Il est en cela en adéquation avec les autres membres du Gouvernement, comme Amélie de Montchalin qui a déclaré : «Nous avons besoin de plus de militaires, de plus de policiers et de gendarmes, mais moins de professeurs ». Pourtant, l’Éducation nationale manque de tout : d’enseignant·es et d’AESH, de personnels de vie scolaire mais également d’infirmières scolaires, d’assistantes sociales ou encore d’agent·es administratifs, de moyens budgétaires l
Alors que plus de 10 000 emplois ont été supprimés depuis 2017 avec des effectifs en augmentation, la baisse démographique devient l’argument imparable permettant de justifier la politique d’austérité que le gouvernement veut nous imposer.

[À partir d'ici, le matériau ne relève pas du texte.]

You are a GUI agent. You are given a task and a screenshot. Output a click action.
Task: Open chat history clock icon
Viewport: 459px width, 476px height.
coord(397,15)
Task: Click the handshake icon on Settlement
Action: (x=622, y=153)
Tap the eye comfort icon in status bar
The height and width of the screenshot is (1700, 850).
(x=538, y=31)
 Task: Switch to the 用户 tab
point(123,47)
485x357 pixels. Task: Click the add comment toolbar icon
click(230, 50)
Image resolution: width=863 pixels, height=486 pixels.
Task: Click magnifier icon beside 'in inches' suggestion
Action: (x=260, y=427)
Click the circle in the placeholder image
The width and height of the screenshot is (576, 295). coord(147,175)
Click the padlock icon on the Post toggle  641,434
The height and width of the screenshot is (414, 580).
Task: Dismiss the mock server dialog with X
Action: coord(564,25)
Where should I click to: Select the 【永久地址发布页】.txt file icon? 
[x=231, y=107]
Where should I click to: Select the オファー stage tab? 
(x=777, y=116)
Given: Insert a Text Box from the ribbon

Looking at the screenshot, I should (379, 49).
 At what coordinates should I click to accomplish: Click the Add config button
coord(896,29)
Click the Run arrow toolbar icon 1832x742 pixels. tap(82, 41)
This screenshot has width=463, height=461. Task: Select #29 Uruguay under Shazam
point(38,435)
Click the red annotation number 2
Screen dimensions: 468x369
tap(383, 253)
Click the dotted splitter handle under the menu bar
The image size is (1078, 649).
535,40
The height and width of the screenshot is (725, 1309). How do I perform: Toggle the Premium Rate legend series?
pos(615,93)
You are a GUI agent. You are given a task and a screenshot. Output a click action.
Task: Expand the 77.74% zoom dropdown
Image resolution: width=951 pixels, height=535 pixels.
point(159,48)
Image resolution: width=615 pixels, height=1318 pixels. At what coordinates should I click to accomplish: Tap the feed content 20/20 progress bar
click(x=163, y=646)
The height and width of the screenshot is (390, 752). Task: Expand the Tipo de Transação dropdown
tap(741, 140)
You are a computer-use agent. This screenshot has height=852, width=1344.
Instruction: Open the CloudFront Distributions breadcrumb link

Cette baisse démographique doit au contraire nous permettre de mettre fin aux absences non remplacées, aux cours non assurés qui sont encore la norme dans la scolarité des élèves de la maternelle au lycée, à réduire les effectifs par classe, à baisser la charge de travail des personnels, à redonner du sens à nos missions et de l’attractivité à nos métiers.
Le manque de moyens se fait aussi ressentir dans la mise en place des dispositifs PHare ainsi que des séances prévues par le programme EVARS. Ces actions se font à moyens constants, sans recrutement, sans décharge de service, et même dans un contexte de baisse des IMP et des HSE dont bénéficient les établissements. Loin des grandes annonces, la lutte contre le harcèlement scolaire et l’éducation à la vie affective et relationnelle et à la sexualité reposent en grande partie sur la bonne volonté et l’accroissement de la charge de travail des personnels. Ce n’est pas tenable et cela ne permet pas de mener de manière pérenne la lutte contre le harcèlement scolaire et les violences sexuelles. Au delà de l’affichage, nous exigeons les moyens de protéger nos élèves des différentes violences auxquelles ils et elles sont massivement exposé·es, comme l’a encore démontré l’étude récente menée par le centre Hubertine Auclerc.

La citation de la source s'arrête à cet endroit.